The new-to-me PowerShift got its first workout after the rebuild. Seems to work pretty well.


----------



## Kiss4aFrog (Nov 3, 2013)

I can't wait for spring. I need my driveway dry NOW !!

.


----------



## Coby7 (Nov 6, 2014)




----------



## tpenfield (Feb 24, 2015)

65 F (degrees) in Boston, MA today . . . Wednesday is supposed to be even warmer. Just wondering if this is it for the snow blowers, or if we will get a March surprise.

I do remember a 72 F (degree) day at the end of February about 15 years ago.


----------



## drmerdp (Feb 9, 2014)

Plow companies and landscapers have special subscription weather forecasts and outlooks. Their telling me that March has a cold and precipitous outlook. For now at least.


----------



## Coby7 (Nov 6, 2014)

So far we've had a few snowfalls but no snowstorms this winter. The Yammy just sits there and waits quite content to have it's battery on the tender.


----------



## RedOctobyr (Mar 2, 2014)

drmerdp said:


> Plow companies and landscapers have special subscription weather forecasts and outlooks. Their telling me that March has a cold and precipitous outlook. For now at least.

------------------------

■ **Short task 1**: Summarize the forum thread in two sentences.
■ **Short task 2**: In the forum thread, rewrite the part from "65 F (degrees)" to "(Feb 9, 2014)", changing "Boston" to "Worcester".

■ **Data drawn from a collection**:
------------------------

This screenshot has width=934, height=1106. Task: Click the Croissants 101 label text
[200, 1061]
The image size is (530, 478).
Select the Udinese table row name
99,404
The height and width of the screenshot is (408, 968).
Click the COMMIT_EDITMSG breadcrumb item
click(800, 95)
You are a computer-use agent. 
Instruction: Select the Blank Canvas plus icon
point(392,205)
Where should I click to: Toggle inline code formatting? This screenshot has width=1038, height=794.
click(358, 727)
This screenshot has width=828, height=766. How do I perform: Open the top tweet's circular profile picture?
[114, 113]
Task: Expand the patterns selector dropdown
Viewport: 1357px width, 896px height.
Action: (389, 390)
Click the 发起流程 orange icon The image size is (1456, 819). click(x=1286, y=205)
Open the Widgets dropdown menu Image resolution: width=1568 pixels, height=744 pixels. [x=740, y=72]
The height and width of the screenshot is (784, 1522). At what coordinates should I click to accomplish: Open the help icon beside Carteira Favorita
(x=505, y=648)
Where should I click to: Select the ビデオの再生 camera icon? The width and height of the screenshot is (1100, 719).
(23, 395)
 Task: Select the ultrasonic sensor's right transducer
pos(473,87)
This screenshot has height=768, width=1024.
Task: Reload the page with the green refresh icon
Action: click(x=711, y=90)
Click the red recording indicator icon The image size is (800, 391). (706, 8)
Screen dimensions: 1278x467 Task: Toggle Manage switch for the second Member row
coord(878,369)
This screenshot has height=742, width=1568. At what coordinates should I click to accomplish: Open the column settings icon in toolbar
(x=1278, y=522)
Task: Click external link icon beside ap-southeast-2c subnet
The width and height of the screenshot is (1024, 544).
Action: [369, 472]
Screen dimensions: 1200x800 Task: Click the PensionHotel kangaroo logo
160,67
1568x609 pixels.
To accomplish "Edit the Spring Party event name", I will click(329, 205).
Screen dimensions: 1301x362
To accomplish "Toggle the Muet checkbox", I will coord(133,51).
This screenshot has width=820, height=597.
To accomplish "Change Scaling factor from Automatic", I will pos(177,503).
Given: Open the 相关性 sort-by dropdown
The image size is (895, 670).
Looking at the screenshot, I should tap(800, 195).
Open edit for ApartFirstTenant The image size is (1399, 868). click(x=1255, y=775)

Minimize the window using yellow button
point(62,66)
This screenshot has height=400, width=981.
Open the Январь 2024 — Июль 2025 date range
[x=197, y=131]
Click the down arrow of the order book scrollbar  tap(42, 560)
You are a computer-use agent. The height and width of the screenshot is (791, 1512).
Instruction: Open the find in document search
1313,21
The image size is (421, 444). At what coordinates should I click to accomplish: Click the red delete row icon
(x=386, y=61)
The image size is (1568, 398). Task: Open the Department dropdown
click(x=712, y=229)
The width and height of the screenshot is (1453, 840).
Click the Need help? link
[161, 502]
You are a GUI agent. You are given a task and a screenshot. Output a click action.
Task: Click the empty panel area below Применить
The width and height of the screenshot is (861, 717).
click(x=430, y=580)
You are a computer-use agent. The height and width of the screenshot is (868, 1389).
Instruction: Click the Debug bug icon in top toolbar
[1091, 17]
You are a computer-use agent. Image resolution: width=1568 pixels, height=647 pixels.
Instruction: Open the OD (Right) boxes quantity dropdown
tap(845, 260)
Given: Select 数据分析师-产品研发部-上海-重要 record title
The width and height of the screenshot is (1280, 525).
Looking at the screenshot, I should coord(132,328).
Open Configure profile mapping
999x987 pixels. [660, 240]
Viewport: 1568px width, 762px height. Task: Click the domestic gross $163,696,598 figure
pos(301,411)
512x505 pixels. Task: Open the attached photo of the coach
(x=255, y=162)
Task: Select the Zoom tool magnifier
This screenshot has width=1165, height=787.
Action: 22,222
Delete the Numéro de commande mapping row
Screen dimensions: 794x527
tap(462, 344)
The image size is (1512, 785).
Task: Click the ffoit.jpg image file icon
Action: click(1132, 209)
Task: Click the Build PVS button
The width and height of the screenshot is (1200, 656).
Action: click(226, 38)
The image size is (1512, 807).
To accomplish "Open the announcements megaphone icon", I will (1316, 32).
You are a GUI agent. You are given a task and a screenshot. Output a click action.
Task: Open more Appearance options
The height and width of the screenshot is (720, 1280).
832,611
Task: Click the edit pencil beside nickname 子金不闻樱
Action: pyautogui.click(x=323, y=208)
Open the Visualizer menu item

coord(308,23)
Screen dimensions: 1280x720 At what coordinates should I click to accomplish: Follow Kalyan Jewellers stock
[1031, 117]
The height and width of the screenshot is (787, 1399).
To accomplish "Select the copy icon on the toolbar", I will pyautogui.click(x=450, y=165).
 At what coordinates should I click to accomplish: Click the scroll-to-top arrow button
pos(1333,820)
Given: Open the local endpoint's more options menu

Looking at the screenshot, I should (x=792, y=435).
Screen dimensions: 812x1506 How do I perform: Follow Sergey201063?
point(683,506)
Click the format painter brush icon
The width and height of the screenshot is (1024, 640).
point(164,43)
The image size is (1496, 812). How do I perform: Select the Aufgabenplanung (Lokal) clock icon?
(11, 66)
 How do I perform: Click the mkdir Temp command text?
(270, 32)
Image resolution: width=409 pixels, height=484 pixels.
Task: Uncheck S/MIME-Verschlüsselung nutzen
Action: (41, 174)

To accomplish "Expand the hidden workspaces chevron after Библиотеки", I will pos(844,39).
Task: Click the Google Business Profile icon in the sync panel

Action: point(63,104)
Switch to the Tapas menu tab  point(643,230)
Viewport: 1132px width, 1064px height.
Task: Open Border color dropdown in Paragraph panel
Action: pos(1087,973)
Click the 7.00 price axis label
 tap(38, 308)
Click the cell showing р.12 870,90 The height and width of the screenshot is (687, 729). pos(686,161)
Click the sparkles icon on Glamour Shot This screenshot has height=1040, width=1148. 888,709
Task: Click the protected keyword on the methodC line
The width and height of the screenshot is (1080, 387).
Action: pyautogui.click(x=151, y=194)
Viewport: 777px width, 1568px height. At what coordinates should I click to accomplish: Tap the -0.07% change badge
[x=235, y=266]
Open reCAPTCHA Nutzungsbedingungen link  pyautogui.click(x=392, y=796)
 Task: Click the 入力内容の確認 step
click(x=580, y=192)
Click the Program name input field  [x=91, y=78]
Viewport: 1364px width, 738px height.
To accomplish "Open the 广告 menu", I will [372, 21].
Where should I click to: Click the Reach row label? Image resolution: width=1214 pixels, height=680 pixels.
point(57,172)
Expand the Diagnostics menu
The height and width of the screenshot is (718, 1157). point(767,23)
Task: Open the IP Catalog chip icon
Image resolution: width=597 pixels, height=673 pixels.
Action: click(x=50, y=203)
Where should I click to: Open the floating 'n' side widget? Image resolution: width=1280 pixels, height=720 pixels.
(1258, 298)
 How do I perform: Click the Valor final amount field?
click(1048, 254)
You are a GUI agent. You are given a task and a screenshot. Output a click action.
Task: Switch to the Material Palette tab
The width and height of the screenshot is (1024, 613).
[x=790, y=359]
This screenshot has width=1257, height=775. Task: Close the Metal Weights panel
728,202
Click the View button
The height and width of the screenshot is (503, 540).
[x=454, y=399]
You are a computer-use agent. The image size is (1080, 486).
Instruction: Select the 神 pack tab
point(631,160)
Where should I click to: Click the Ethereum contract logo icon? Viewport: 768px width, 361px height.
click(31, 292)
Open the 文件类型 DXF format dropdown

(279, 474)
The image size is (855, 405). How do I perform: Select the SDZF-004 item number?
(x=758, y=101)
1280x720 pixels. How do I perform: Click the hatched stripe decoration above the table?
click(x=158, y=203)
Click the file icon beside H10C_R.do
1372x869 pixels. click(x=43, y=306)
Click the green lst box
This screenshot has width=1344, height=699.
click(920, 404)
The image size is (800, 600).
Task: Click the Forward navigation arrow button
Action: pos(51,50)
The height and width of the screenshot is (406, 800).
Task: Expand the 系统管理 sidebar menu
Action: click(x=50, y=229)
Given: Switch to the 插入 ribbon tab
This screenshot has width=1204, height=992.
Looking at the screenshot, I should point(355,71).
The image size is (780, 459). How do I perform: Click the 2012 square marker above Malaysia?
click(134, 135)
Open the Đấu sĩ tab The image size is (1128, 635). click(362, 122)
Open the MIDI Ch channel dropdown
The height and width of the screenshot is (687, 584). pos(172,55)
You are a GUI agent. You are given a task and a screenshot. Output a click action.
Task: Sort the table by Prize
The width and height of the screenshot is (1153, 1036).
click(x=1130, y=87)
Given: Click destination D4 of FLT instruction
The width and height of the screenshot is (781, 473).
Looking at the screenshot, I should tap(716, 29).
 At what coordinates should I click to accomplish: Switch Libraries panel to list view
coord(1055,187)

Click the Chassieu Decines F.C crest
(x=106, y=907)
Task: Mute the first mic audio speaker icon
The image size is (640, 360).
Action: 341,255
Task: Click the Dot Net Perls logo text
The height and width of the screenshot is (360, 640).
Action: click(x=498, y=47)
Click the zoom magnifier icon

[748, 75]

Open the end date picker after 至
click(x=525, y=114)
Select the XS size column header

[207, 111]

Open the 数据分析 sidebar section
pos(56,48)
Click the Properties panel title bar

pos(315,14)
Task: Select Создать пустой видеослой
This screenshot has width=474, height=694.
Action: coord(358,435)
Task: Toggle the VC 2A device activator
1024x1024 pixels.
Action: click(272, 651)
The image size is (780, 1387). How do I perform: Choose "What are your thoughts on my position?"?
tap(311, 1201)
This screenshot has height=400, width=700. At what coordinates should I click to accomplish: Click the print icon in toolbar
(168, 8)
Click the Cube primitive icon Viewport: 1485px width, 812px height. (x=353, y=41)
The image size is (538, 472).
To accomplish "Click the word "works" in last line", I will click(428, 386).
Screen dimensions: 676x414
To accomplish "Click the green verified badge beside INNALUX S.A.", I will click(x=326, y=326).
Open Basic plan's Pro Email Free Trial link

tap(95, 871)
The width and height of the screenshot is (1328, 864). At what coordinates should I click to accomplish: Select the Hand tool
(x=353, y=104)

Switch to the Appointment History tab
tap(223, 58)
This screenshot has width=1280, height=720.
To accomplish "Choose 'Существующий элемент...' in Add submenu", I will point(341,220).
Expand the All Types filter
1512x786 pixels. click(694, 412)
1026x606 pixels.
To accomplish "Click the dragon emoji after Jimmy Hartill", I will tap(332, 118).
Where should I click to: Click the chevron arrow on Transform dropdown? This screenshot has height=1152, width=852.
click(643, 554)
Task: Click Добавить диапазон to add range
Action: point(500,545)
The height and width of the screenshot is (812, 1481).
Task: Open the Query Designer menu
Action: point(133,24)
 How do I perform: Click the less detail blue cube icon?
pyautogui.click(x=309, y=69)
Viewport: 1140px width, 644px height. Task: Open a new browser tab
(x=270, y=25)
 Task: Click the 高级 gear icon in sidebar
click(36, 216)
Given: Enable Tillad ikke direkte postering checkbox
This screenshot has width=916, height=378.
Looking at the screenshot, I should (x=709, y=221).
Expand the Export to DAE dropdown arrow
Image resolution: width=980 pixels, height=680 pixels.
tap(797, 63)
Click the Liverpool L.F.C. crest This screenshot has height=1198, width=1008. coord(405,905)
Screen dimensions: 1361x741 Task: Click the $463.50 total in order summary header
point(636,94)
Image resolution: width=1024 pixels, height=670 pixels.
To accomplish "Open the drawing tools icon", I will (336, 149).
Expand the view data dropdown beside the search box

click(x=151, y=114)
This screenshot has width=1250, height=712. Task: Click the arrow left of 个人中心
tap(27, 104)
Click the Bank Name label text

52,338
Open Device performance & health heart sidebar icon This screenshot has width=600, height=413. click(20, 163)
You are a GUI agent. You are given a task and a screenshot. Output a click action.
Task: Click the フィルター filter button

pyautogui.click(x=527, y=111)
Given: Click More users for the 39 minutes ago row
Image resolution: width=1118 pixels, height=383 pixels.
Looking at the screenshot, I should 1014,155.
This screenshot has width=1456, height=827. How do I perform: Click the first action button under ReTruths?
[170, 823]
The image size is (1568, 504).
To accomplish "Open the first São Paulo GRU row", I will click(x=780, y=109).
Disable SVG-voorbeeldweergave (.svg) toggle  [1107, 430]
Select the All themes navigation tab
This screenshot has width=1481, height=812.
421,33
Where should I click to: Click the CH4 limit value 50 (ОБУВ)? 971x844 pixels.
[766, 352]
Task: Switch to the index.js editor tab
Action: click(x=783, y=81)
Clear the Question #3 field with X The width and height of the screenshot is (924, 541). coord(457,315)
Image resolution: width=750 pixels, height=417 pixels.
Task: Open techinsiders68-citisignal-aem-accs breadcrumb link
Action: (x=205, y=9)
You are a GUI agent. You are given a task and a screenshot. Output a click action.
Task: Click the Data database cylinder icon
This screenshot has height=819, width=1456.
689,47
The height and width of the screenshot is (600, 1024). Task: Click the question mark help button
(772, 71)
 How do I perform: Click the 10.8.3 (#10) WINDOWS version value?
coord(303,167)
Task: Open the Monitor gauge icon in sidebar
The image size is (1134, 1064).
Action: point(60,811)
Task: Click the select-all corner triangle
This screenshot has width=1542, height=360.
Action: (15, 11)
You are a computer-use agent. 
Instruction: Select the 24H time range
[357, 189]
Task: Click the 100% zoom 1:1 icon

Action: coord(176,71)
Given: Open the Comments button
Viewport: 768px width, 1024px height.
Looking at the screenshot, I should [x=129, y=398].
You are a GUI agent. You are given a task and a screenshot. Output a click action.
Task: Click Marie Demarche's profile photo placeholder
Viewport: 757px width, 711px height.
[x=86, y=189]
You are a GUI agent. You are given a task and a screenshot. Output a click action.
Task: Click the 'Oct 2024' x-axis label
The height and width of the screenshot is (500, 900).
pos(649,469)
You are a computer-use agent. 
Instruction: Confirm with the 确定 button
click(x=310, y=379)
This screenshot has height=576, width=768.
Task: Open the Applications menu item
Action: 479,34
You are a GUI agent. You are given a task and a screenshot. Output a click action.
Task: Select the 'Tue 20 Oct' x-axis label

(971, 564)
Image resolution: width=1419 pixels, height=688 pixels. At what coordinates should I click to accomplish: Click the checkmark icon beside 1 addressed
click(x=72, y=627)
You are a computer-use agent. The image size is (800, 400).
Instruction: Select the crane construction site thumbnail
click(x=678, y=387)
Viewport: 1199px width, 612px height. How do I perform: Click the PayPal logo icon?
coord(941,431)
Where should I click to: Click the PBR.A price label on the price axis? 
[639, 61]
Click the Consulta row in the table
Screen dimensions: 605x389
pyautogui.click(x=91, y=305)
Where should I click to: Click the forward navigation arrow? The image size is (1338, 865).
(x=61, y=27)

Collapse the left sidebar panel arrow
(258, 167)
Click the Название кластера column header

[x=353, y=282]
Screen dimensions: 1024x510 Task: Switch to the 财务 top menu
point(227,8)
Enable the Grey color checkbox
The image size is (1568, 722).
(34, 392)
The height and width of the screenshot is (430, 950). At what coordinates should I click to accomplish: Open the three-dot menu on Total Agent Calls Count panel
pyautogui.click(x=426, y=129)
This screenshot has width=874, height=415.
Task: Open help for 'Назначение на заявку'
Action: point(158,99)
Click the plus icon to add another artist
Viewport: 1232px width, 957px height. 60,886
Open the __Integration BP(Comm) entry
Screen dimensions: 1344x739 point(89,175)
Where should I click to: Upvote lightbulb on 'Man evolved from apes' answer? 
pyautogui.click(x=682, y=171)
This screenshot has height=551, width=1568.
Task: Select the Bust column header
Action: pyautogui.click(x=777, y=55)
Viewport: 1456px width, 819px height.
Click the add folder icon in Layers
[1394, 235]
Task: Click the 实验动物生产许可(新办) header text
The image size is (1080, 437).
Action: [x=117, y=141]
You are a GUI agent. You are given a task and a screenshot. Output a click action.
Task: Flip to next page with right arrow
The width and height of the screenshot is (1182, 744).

------------------------

■ **Task output 1**: In this forum thread, one poster says a newly acquired PowerShift got its first workout after a rebuild and seems to work well, another can't wait for spring and a dry driveway, and a third reports 65 F in Boston and wonders whether snow blower season is over or a March surprise is coming. Another poster says subscription forecasts for plow companies and landscapers point to a cold March, and one notes a few snowfalls but no snowstorms this winter, with the Yammy waiting with its battery on the tender.

■ **Task output 2**:
65 F (degrees) in Worcester, MA today . . . Wednesday is supposed to be even warmer. Just wondering if this is it for the snow blowers, or if we will get a March surprise.

I do remember a 72 F (degree) day at the end of February about 15 years ago.


----------



## drmerdp (Feb 9, 2014)